Problem details:
Below are some records. Return exactly their lines from the one containing "This screenshot has width=760, height=600." through the one containing "Task: Click the yellow warning triangle icon", and drop the pictures.

Segment Start: Extracted material

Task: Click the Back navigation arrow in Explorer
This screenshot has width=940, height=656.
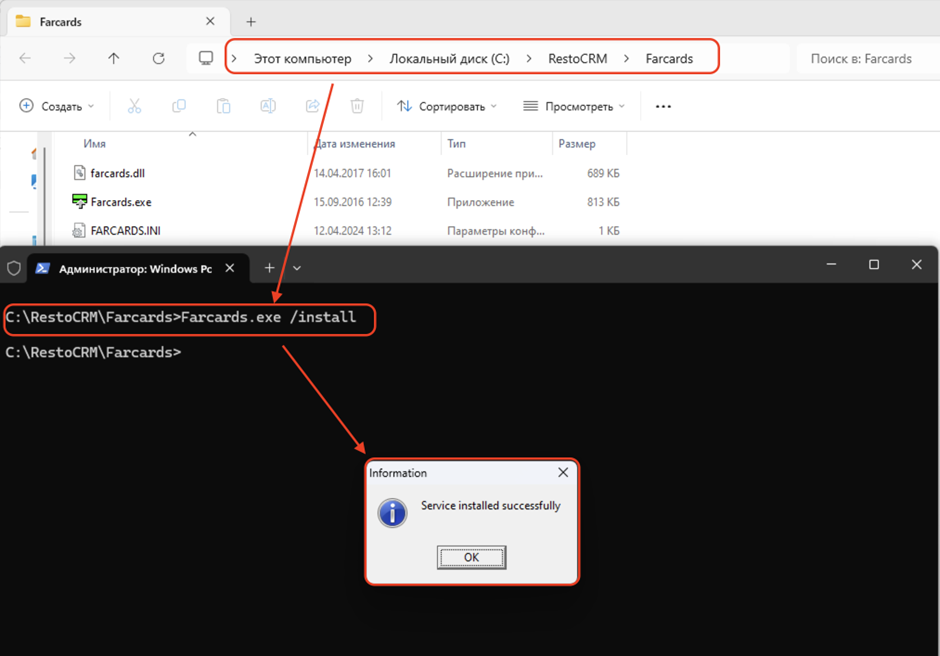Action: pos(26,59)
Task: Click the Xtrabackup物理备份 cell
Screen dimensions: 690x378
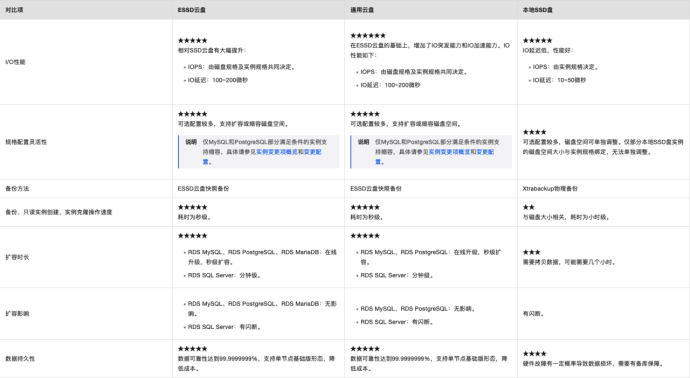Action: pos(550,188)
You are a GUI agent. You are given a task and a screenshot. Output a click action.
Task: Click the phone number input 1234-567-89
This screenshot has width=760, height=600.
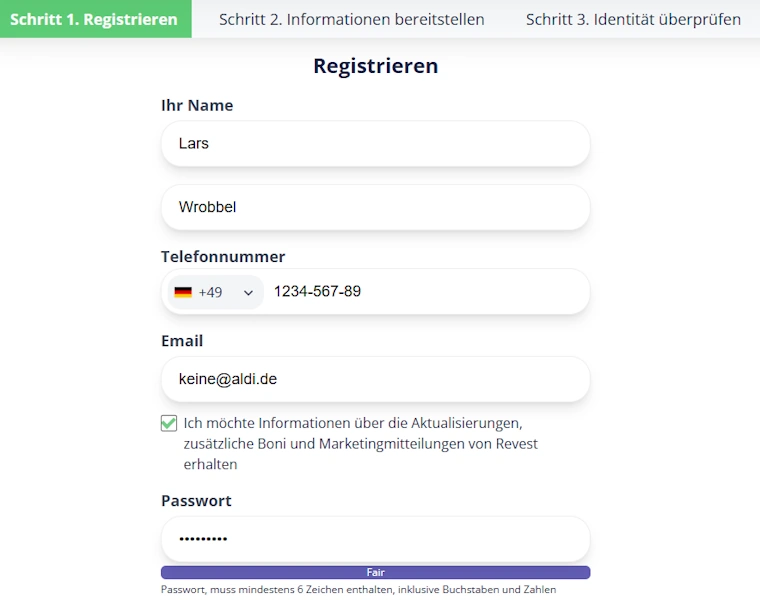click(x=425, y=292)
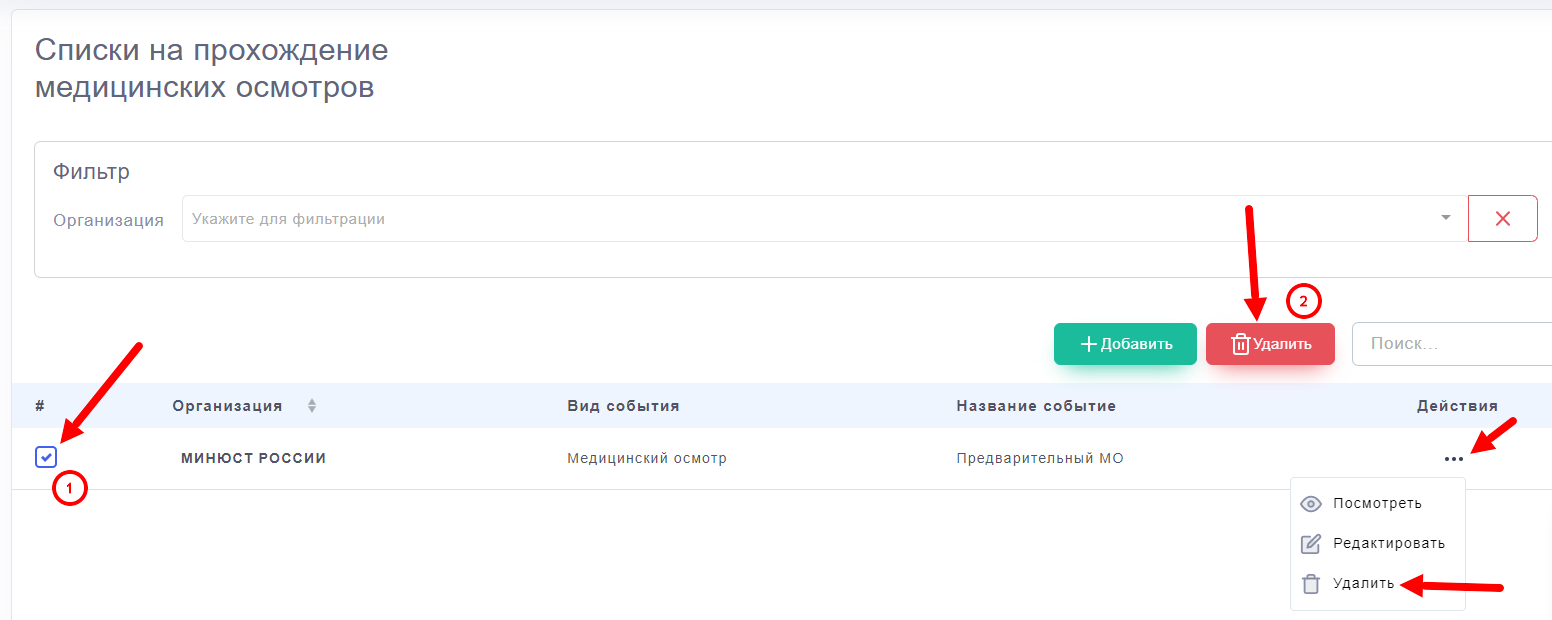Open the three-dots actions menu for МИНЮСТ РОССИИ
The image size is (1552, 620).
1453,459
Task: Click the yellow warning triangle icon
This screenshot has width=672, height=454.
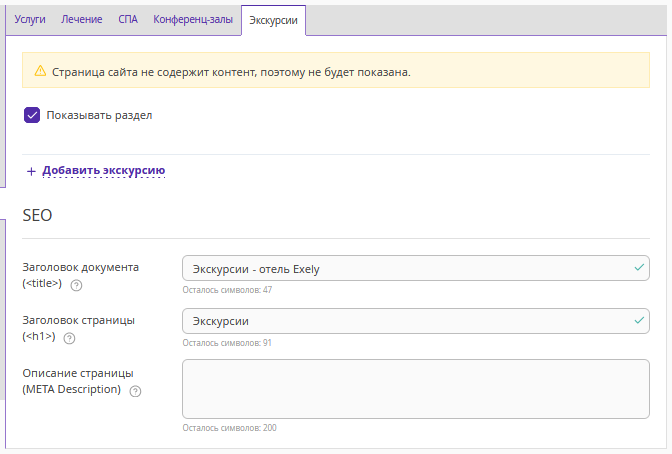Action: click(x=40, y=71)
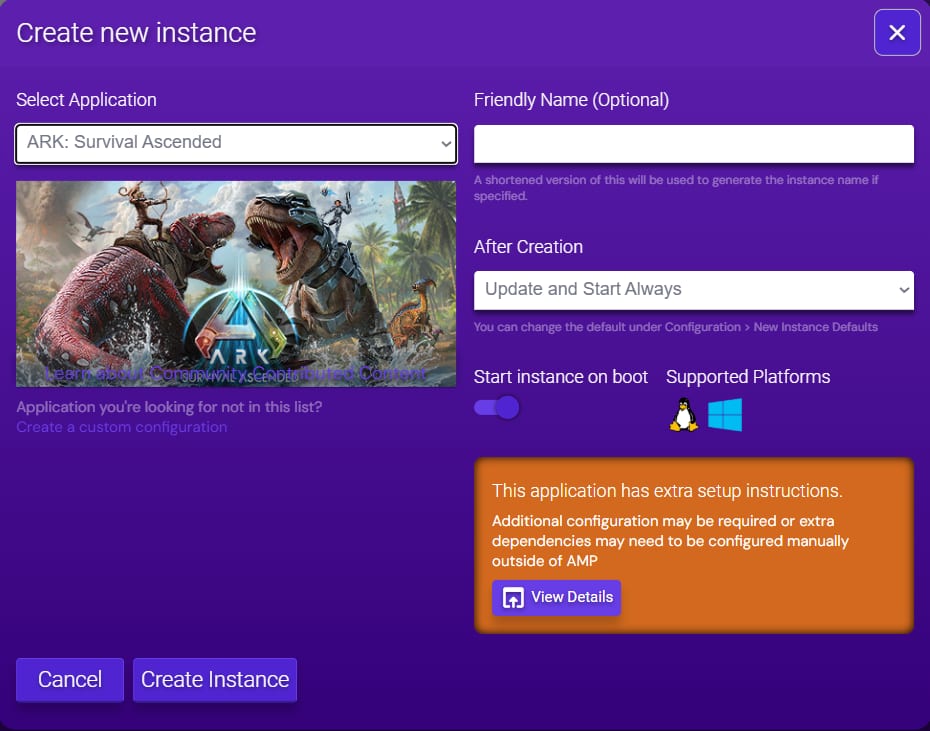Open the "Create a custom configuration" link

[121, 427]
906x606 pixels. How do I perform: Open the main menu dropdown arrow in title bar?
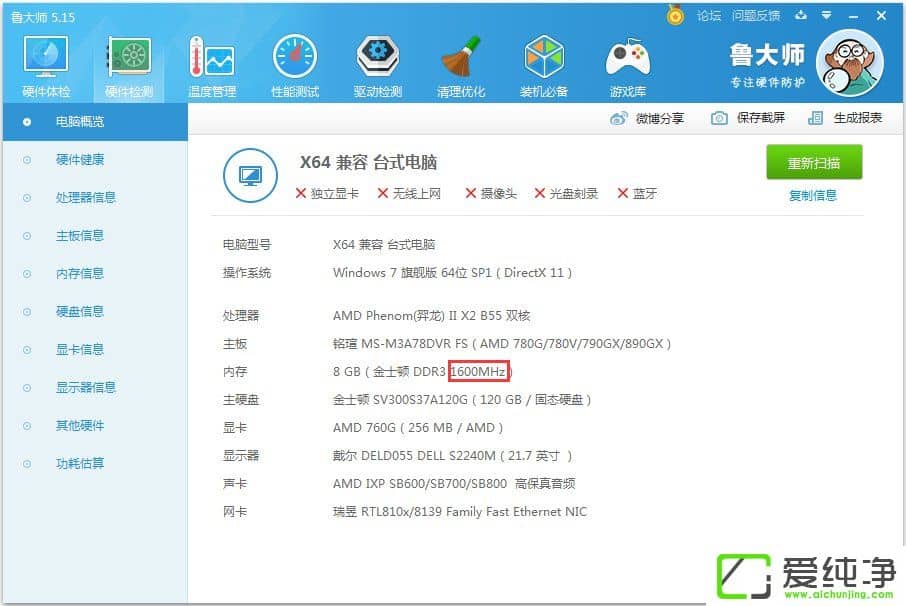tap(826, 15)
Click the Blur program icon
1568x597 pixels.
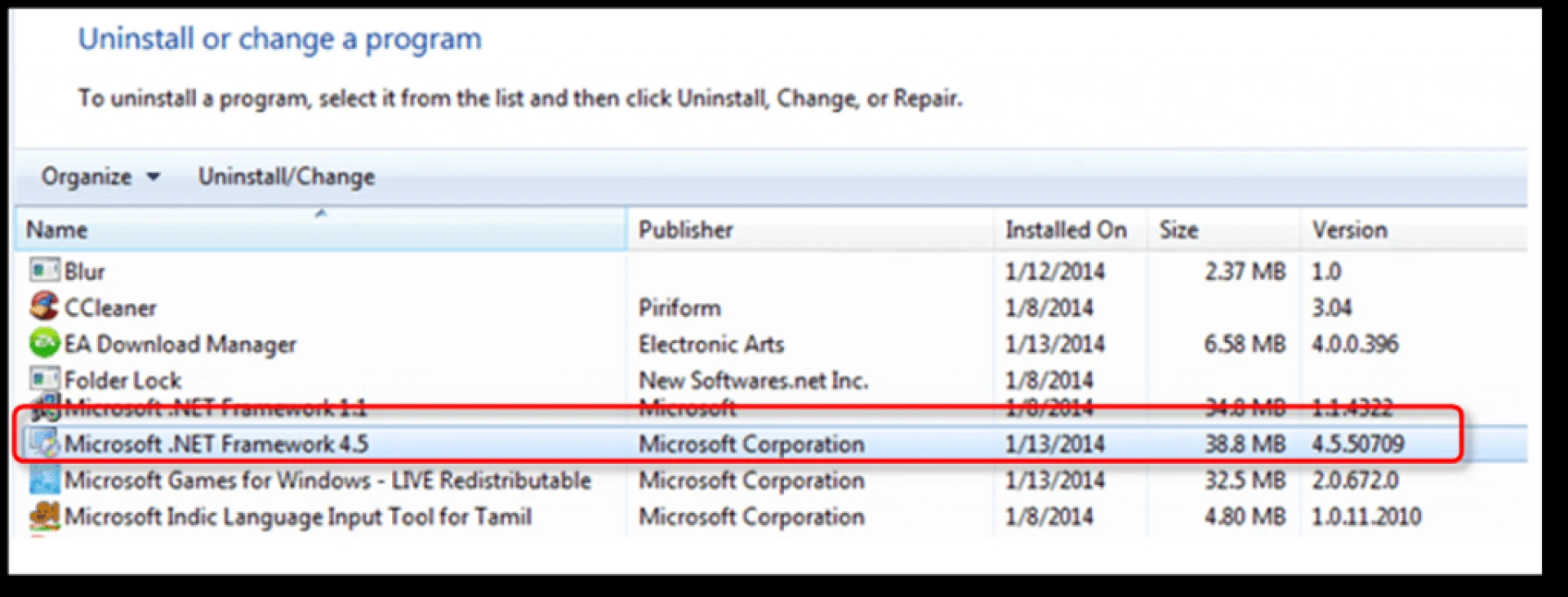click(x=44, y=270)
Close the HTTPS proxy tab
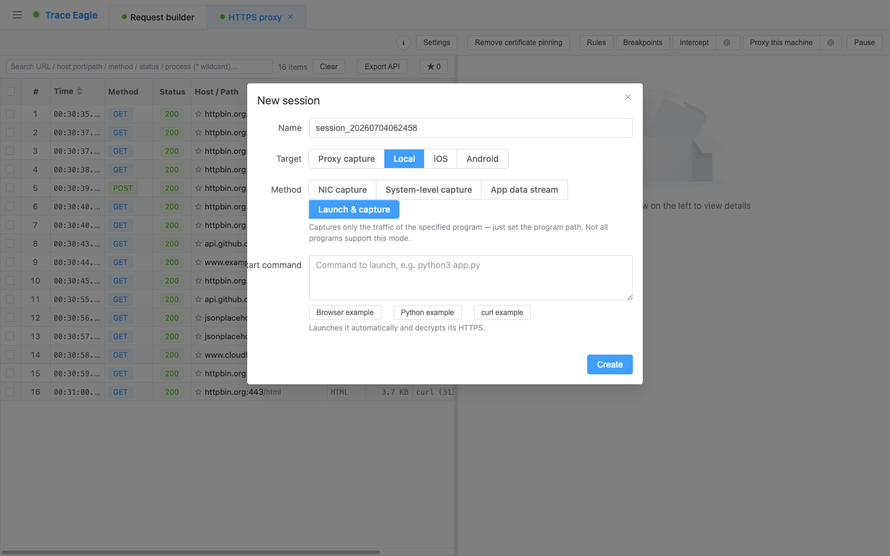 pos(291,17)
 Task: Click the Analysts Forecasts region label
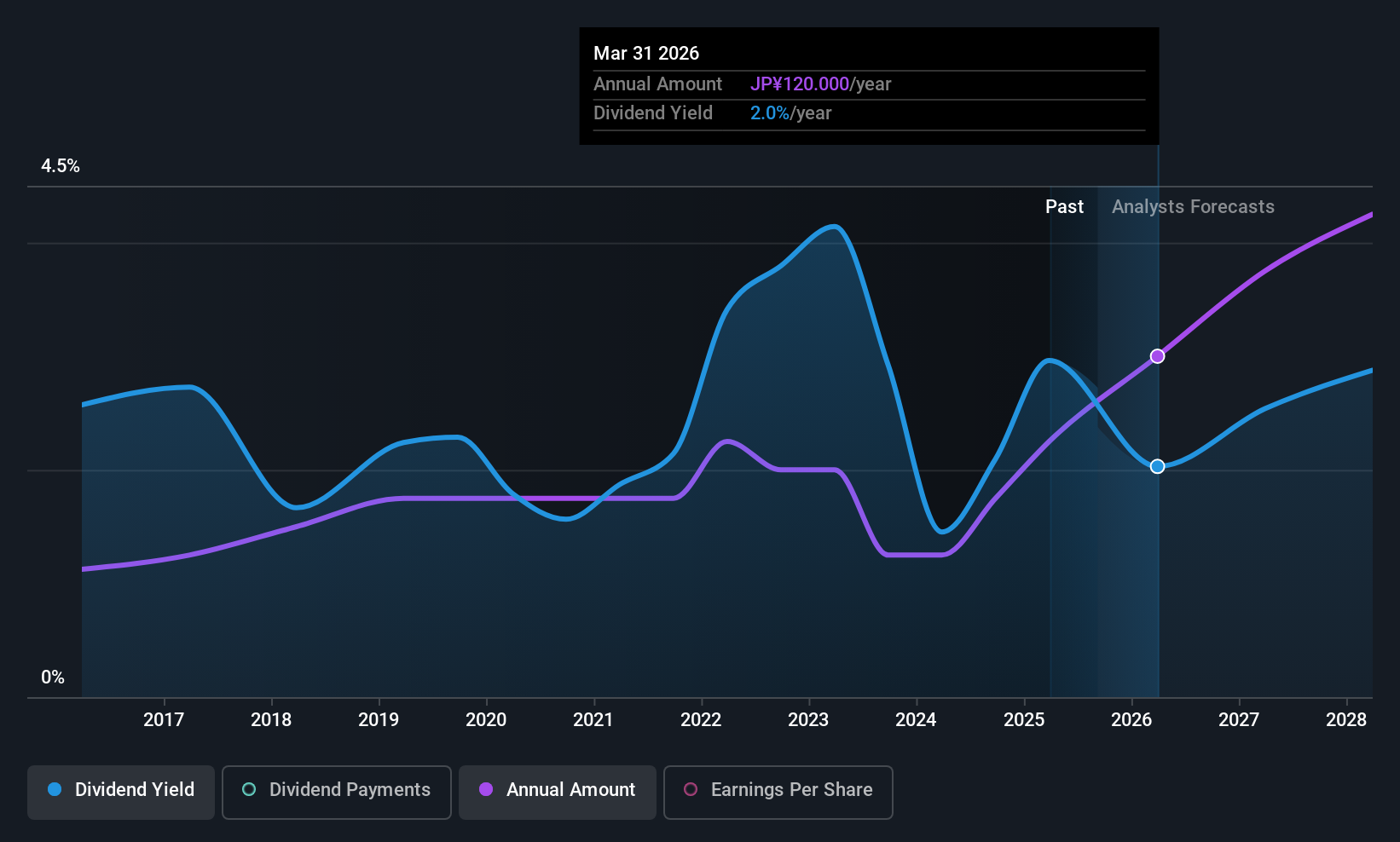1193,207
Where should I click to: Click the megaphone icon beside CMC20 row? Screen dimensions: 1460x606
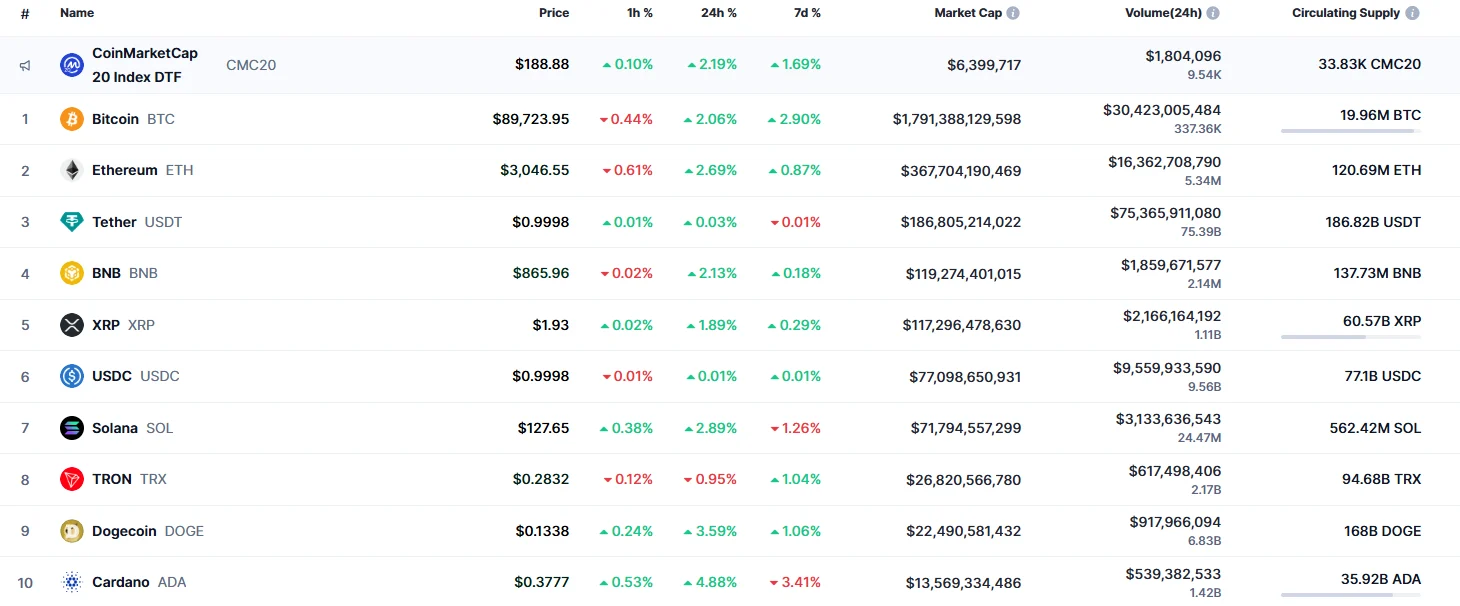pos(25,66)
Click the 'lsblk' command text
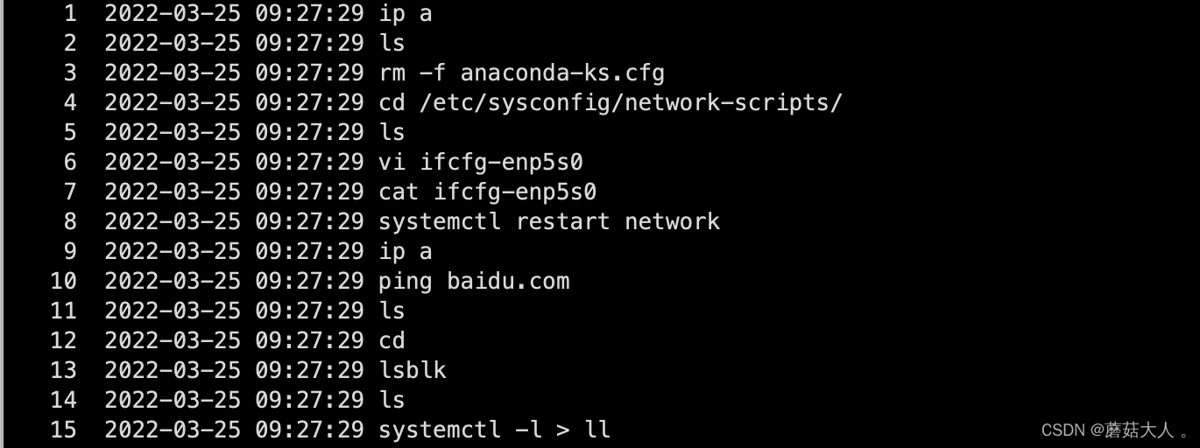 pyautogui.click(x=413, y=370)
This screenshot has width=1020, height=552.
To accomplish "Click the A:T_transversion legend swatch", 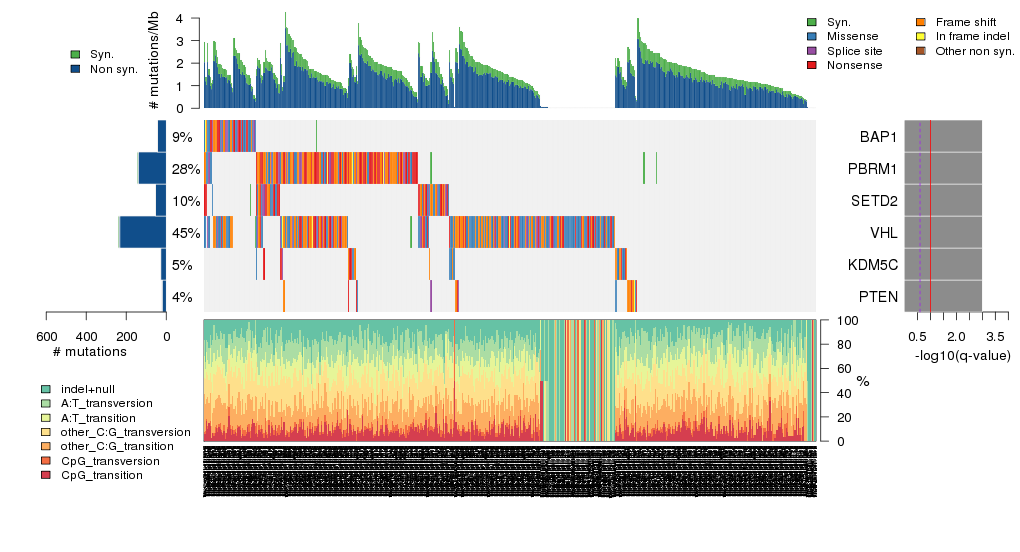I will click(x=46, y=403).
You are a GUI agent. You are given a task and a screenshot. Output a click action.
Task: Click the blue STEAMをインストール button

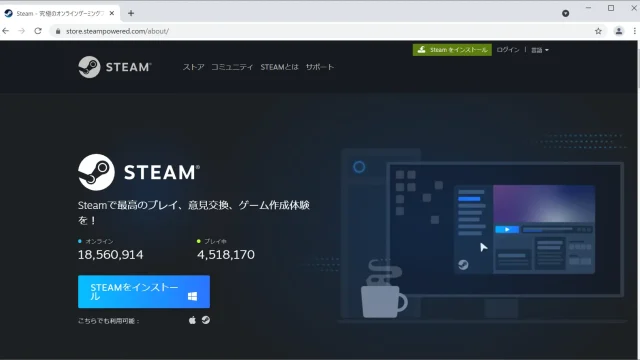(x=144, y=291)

Segment End: Extracted material

Task result:
This screenshot has width=760, height=600.
click(x=425, y=292)
Open the three-dots actions menu for МИНЮСТ РОССИИ
The image size is (1552, 620).
1453,459
Task: Click the yellow warning triangle icon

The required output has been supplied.